→ Direction 1
Name every person mentioned in the passage on Colm Hayes and Jim-Jim Nugent.
→ Direction 2
Print the part of the passage on Colm Hayes and Jim-Jim Nugent that opens with the words containing "Following the addition" and closes with "Jim-Jim Breakfast Show.".

→ Document text
Following the addition of Nugent to The Strawberry Alarm Clock in 2000, the show would prosper with the pair dominating the timeslot in Dublin and winning several awards.

In 2007, the pair joined RTÉ 2fm to host the breakfast show reportedly at the behest of Gerry Ryan who was worried with the turbulent breakfast slot which preceded his show and had been marred by poor listenership. It was reported in 2011 that RTÉ paid combined fees of nearly €500,000. Their departure from FM104 was acrimonious with the pair escorted from the station's building and blocked from using the "Alarm Clock" reference in their new show, instead settling for The Colm & Jim-Jim Breakfast Show.

Whilst initial listenership was healthy, an overall decline in figures for breakfast shows with Ireland's declining economic fortunes (and, as a result, there been less commuters), the pair did not enjoy the same success as previously. The pair did, however, enjoy a television debut with Colm and Jim-Jim's Home Run which was picked up for international distribution.

==Partnership with Lucy Kennedy (2010)==

The 2010 death of Gerry Ryan led to the break-up of the 10-year relationship of Colm Hayes and Jim-Jim Nugent. Whilst initially a temporary move, Hayes went on to host The Colm and Lucy Show with Lucy Kennedy in Ryan's place until a revamp from RTÉ later in the year. Nugent departed the station before the revamp, declining a new time slot at the station and returned to FM104.

==The Colm Hayes Show (May 2010-August 2010 -RTÈ 2FM)==
Hayes then hosted the 11-1 show, following on from Ryan Tubridy's Tubridy programme which replaced Ryan.

→ Provided records

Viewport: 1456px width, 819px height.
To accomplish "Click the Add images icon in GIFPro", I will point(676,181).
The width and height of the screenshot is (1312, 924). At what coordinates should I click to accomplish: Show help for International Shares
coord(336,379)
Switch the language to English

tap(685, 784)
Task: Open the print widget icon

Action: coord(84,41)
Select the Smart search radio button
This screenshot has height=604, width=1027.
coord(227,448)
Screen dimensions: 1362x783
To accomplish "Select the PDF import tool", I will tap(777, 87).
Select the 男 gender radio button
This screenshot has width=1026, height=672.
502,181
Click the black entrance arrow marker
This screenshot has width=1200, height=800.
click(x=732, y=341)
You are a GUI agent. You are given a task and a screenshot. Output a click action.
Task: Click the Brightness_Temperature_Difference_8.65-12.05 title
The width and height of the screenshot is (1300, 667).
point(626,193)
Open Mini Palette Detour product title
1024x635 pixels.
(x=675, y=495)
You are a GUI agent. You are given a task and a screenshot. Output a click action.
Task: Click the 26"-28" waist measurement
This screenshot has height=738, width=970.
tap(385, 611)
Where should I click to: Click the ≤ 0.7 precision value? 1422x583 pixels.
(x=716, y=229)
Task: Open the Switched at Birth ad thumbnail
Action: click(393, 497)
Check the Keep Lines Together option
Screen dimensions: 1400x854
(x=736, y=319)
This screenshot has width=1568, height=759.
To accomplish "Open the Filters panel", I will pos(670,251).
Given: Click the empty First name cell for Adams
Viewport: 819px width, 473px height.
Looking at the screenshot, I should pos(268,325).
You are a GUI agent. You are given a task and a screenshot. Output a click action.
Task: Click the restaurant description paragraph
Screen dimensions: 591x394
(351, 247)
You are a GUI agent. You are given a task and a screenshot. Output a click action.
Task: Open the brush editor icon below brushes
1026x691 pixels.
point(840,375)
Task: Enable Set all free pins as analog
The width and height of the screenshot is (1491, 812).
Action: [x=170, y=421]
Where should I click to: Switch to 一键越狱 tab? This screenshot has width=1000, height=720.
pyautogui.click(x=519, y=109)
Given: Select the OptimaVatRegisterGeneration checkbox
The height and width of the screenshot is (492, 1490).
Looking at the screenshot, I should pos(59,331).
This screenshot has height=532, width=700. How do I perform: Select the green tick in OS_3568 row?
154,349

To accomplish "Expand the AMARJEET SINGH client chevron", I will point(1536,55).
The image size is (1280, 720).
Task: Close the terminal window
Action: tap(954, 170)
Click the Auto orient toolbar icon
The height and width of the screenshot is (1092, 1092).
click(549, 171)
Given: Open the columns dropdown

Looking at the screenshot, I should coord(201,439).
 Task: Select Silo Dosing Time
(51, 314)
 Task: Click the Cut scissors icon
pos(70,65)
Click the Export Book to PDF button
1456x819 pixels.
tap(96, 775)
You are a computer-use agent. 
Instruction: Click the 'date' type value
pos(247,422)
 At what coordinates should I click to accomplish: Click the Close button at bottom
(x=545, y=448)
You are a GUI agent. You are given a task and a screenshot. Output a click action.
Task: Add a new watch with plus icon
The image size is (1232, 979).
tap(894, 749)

→ Complete response 1
Jim-Jim Nugent, Colm Hayes, Gerry Ryan, Lucy Kennedy, Ryan Tubridy

→ Complete response 2
Following the addition of Nugent to The Strawberry Alarm Clock in 2000, the show would prosper with the pair dominating the timeslot in Dublin and winning several awards.

In 2007, the pair joined RTÉ 2fm to host the breakfast show reportedly at the behest of Gerry Ryan who was worried with the turbulent breakfast slot which preceded his show and had been marred by poor listenership. It was reported in 2011 that RTÉ paid combined fees of nearly €500,000. Their departure from FM104 was acrimonious with the pair escorted from the station's building and blocked from using the "Alarm Clock" reference in their new show, instead settling for The Colm & Jim-Jim Breakfast Show.